Sujet : Re: A single earth moon time system
De : '''newspam''' (at) *nospam* nonad.co.uk (Martin Brown)
Groupes : sci.electronics.designDate : 14. Aug 2024, 10:56:48
Autres entêtes
Organisation : A noiseless patient Spider
Message-ID : <v9hv12$ddaj$1@dont-email.me>
References : 1
User-Agent : Mozilla Thunderbird
On 14/08/2024 06:46, Jan Panteltje wrote:
Researchers figure out how to keep clocks on the Earth, Moon in sync
A single standardized Earth/Moon time would aid communications, enable lunar GPS.
https://arstechnica.com/science/2024/08/researchers-figure-out-how-to-keep-clocks-on-the-earth-moon-in-sync/
eeh, if they ever land on the moon again ;-)
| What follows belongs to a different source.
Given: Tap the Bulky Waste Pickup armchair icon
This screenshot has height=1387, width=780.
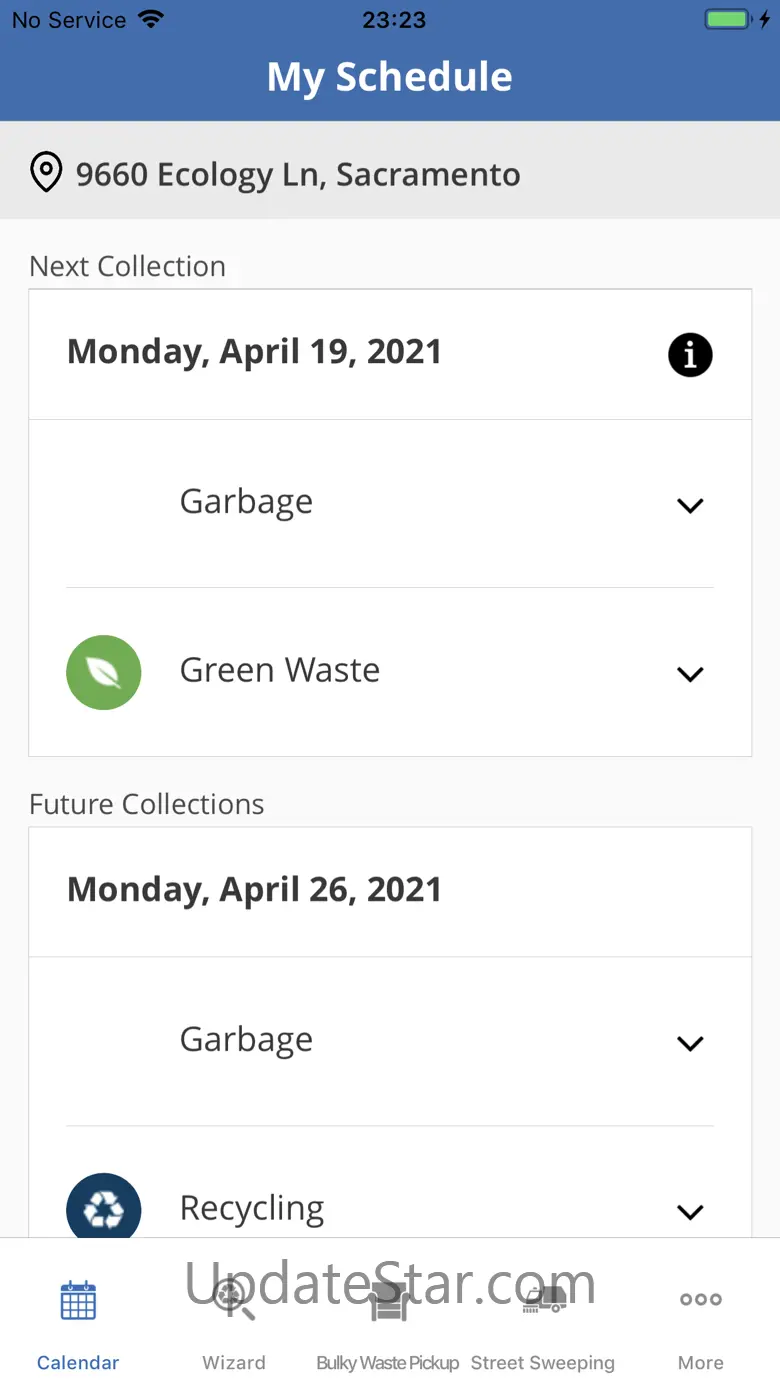Looking at the screenshot, I should coord(388,1300).
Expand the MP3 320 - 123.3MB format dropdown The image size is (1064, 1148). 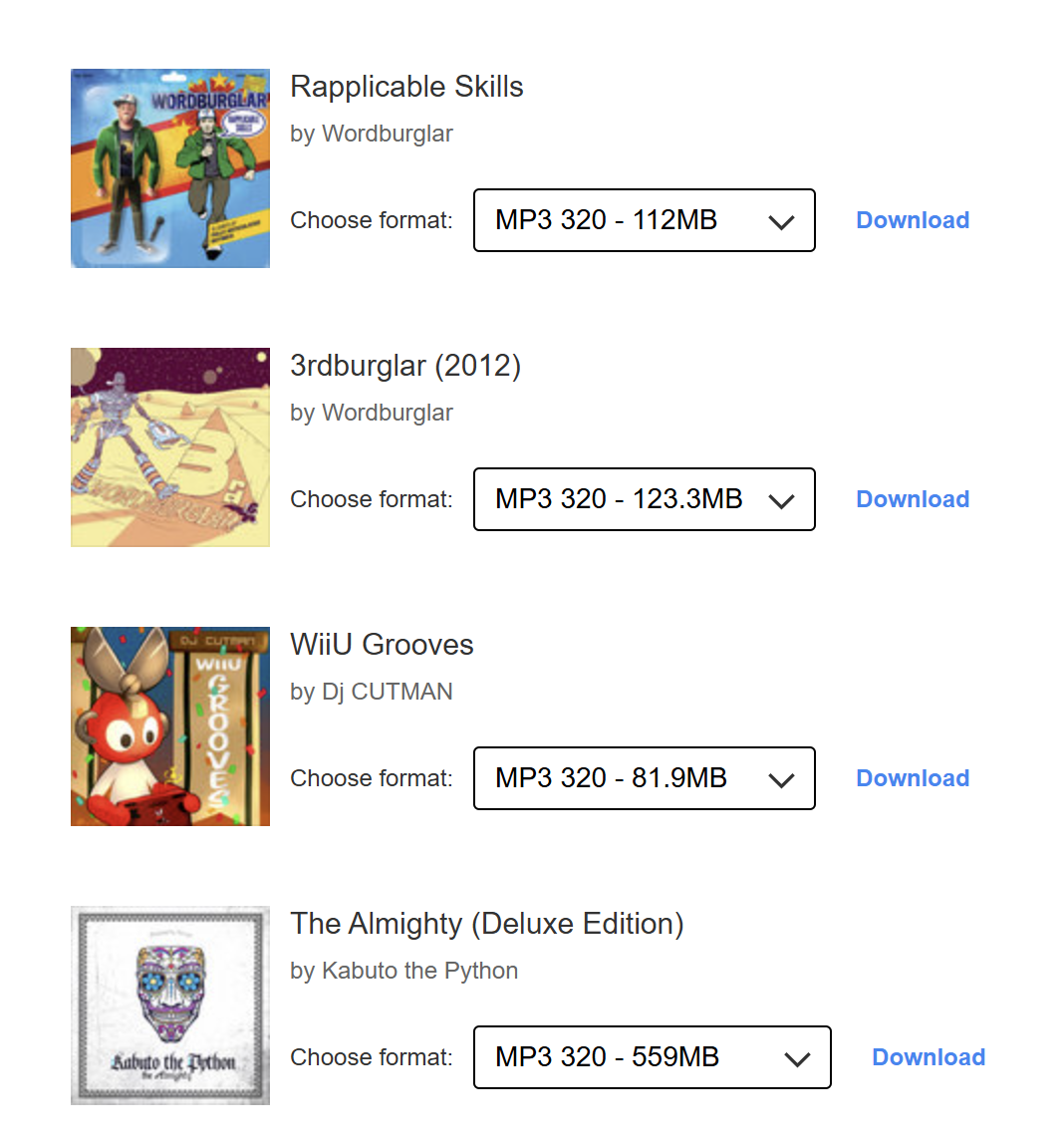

I'd say as a proposal it was borderline *insane*. Why complicate time keeping on Earth where almost everyone lives for the sake a handful of lunar astronauts. Working in the CoM frame will work but at an enormous price in the complexity of the equations of motion and book keeping.
Ephemeris or Terrestrial Dynamical Time is good enough. Anyone doing ultra precise observation will already know how to apply all the relevant corrections to their data.
The main ones being GRB's detection will be 1s different at the moon due to light travel time. Clocks on the moon will run a bit faster due to its much weaker gravity but just like the fix for GPS satellites you could adjust the divisor so that it appears to tick at SI 1s rate.
For the number of people affected that is by far the simplest way out.
TDT already does well enough for all practical purposes.